Djokovic’s third-round opponent was American James Blake who fell in three sets—followed up by another American, Mardy Fish, who also fell in three in the fourth round. Now the Serb finds himself in the quarterfinals to face Monfils

The No. 3 seed Djokovic has met Monfils four times and has never lost.  He should not lose on Wednesday because Djokovic has more skill on the tennis court than his more athletically gifted counterpart.  

While Monfils possesses a world of ability, he continues to be more of an entertainer on court than a winner. He prefers to lunge at balls dramatically then to stay on his feet and get himself in the proper position to hit a ball.  

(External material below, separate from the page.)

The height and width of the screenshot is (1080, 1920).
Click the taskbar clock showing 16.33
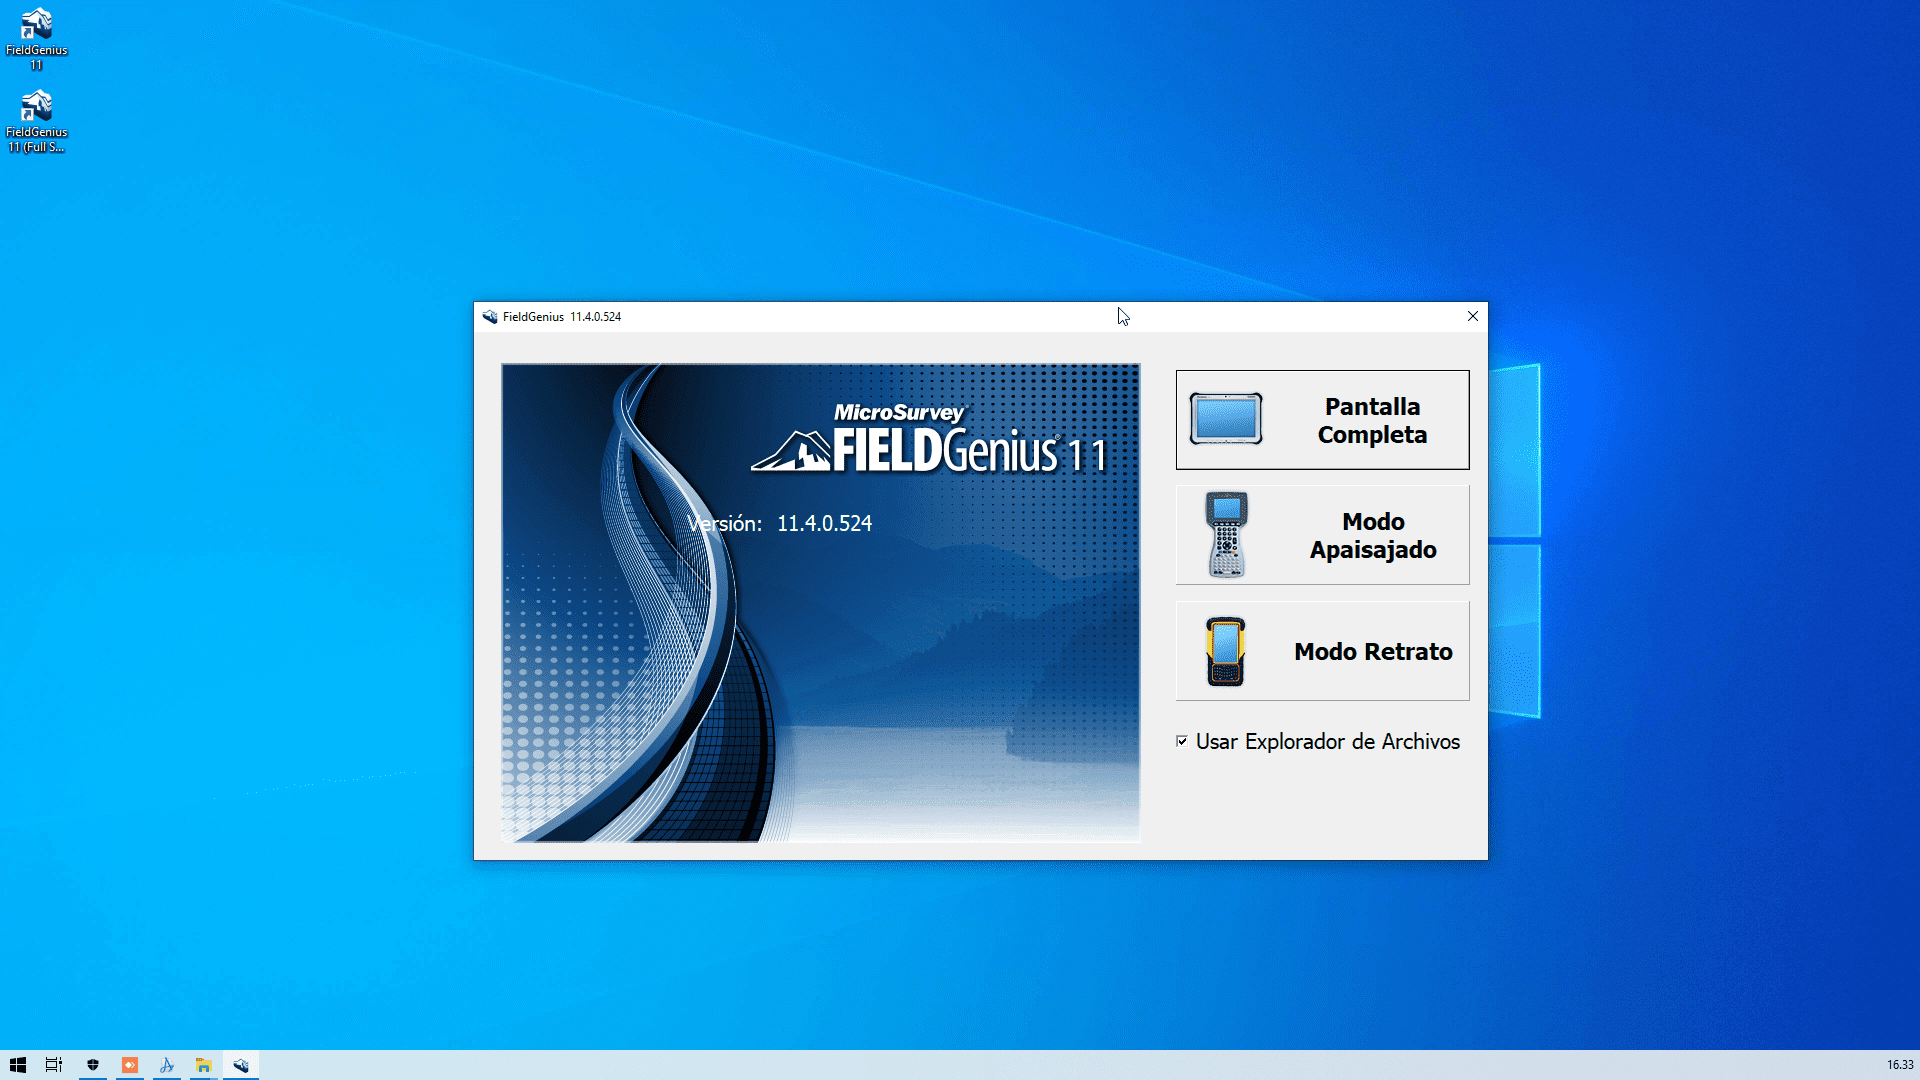(1899, 1065)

If the weather stays cool, Djokovic will find himself in the semifinals to face either No. 2 ranked Roger Federer or No. 5 ranked Robin Soderling.


Third Up: Caroline Wozniacki (1) (Denmark) vs. Dominika Cibulkova (Slovakia)

In Round 1 Caroline Wozniacki defeated Chelsey Gullickson of the US in straight sets; then she dismissed Kai-Chen Chang of Taipei with a double bagel in Round 2.

Next the Dane defeated Yung-Jan Chan of Taipei in the third round in straight sets before taking out Maria Sharapova in Round 4 in two sets. This sends Wozniacki  into the quarterfinals where she will face Dominika Cibulkova of Slovakia.

Cibulkova defeated Stefanie Voegele in three sets in Round 1. In Round 2 she met and defeated Kateryna Bondarenko of the Ukraine in three tough sets.  

Cibulkova’s opponent in the third round was Lourdes Dominguez Lino, who went out quietly in two sets. The Slovakian’s next opponent in Round 4 was the No. 11 seed Svetlana Kuznetsova. Cibulkova defeated the Russian in two tough sets 7-5, 7-6.  

On Wednesday she will face the No. 1 seed Wozniacki for a spot in the semifinals.

Wozniacki is on a mission to secure the world No. 1 ranking and to do it she must win the U.S. Open. She will continue to impose her will upon the field and even though Cibulkova has had a magnificent run, it will be over on Wednesday. No one is playing with more fire and determination than Wozniacki.

Her game in the space of a year, has gotten considerably better and the Slovakian Cibulkova will be on her way home after her match is over.


Fourth Up: Robin Soderling (5)(Sweden)  vs. Roger Federer (2) (Switzerland)

Roger Federer defeated Brian Dabul of Argentina in Round 1 in straight sets and next met Andreas Beck of Germany in Round 2, defeating him also in straight sets.

In Round 3, Federer found himself facing Paul-Henri Mathieu of France who also fell in straight sets. Finally the No. 13 seed Jurgen Melzer met Federer in Round 4, where the Swiss dispatched him again in straight sets.  

That sends Federer into the quarterfinals to face Robin Soderling of Sweden for a spot in the semifinals.

Stretched to the limit in his opening match, Soderling survived the onslaught by Andreas Haider-Maurer of Austria to win in five tense sets. In the second round Soderling defeated American Taylor Dent in straight sets.

The Swede then defeated Thiemo de Baker of the Netherlands in the third round in straight sets. In Round 4 Soderling defeated Albert Montanes of Spain seeded No. 21, coming back in three after dropping the opening set.  

The Swede again finds himself in the quarterfinals of a major.

Federer will face his old time foe Soderling in the quarterfinals of the U.S. Open. The two have met 13 times with Federer winning 12. Soderling, however, won their last match on the clay of Stade Roland Garros, knocking Federer out of the French Open and ending the Swiss' record of reaching grand slam semifinals at 23.

They met at the U.S. Open last year in the quarterfinals with Federer winning that match 6-0, 6-3, 6-7, 7-6. Soderling seemed to be finding his way into the match, but too late to salvage a win. The two have met on hard courts six times with Federer winning them all to date. 

That must give the Swiss some degree of confidence and cause some doubt for the Swede. They are playing Wednesday night under the lights where Federer has never lost.  

The Swiss will have the crowd behind him in a place where he has only lost once in seven years. Federer will survive into the semifinals once again.

Wednesday promises to be a crucial day as the top seeds begin to bump up against each other. Don’t miss the action.